A logic of knowledge and time is presented in the paper. It seems that a combination of knowledge and time in the frame of modal logic provides a powerful tool for applications in computer science and artificial intelligence. The author starts off with the so-called topological modal logic of Moss and Parikh. The logic describes the situations in which the knowledge of an agent increases if computational effort is spent. The increasing of knowledge amounts to a successive shrinking of the set of states the agent considers possible in the course of time. In this way a topological component comes into play. Formally, the logic is a bimodal system with two operators, \(K\) representing knowledge and \(\square\) representing effort. Heinemann's logic makes more explicit the temporal content of the effort operator by adding a nextstep operator to the Moss-Parikh formalism. A language \(LK\) is defined. It is based on a set \(PV\) of propositional variables. Formulas are defined as usual, using propositional connectives and modal operators. The basic modal operators are \(K\), \(\circ\) (nextstep), and \(\square\). The semantical structures are triples \((X, d, \sigma)\) (called subset tree models). \(X\) is a non-empty set. From the viewpoint of topological reasoning \(d\) is a crucial component: is is a sequence \(\langle E_{1}, \dots, E_{n}, \dots \rangle\) of equivalence relations on X such that for each \(j\) every class of \(E_{j}\) splits into some classes of \(E_{j+1}\) (the knowledge leads to a more detailed ability to distinguish).
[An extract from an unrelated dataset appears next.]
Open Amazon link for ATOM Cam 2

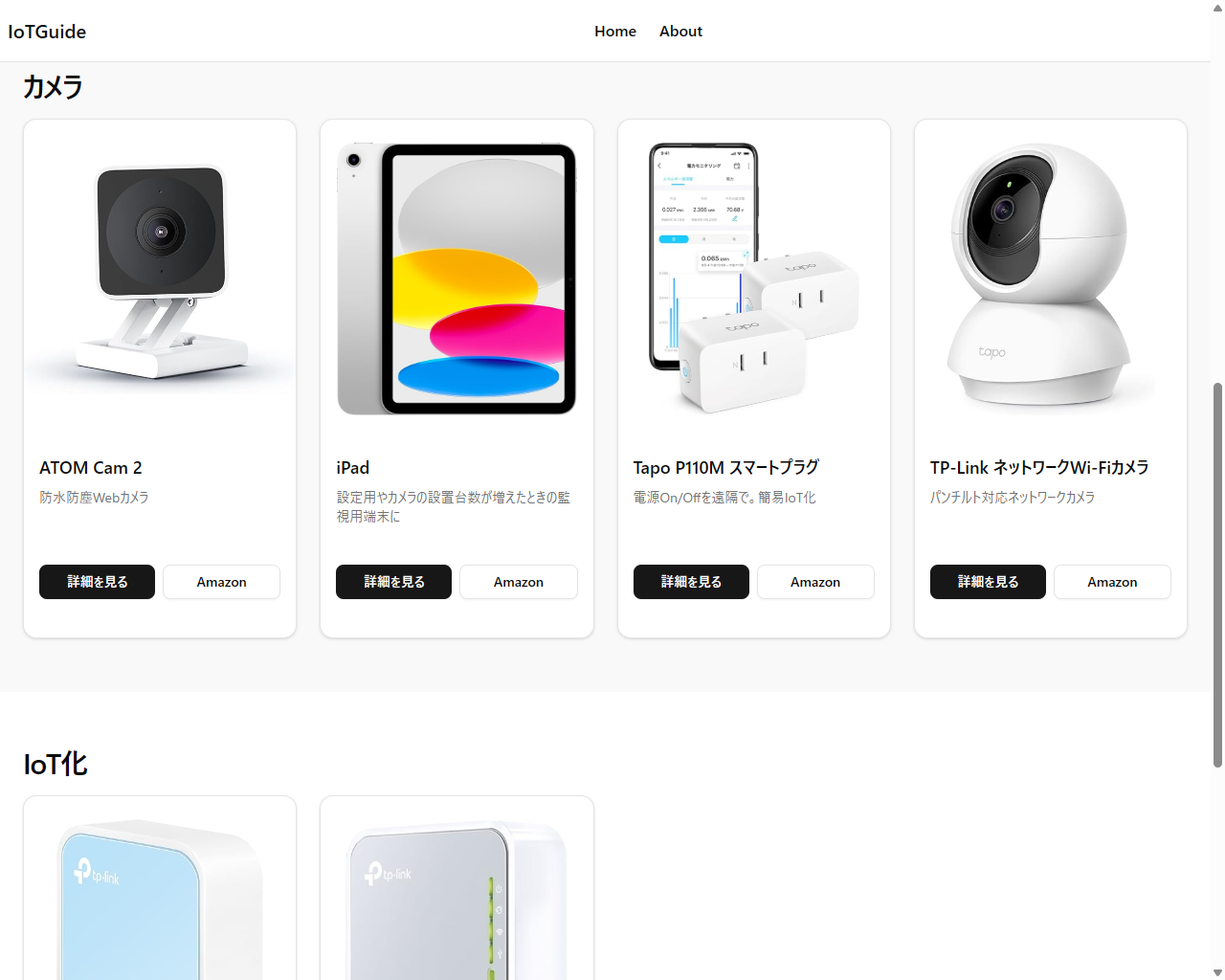221,582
The pair \({\mathcal F} = (X, d)\) is called a subset tree frame. Finally, \(\sigma\) is a valuation (a mapping from \(PV \times X\) to \(\{ 0, 1 \}\)). A common satisfiability relation is defined and a set of axioms is proposed. It is proved that the axiomatization is sound and complete. Moreover, the set of \(LK\)-formulas holding in every subset tree model is decidable. The paper contains also some complexity results. The satisfiability problem of certain classes of prefix formulas is feasible. A small hierarchy (of formulas of a multiagent version of the language \(LK\) w.r.t. the complexity of the satisfiability problem) is constructed.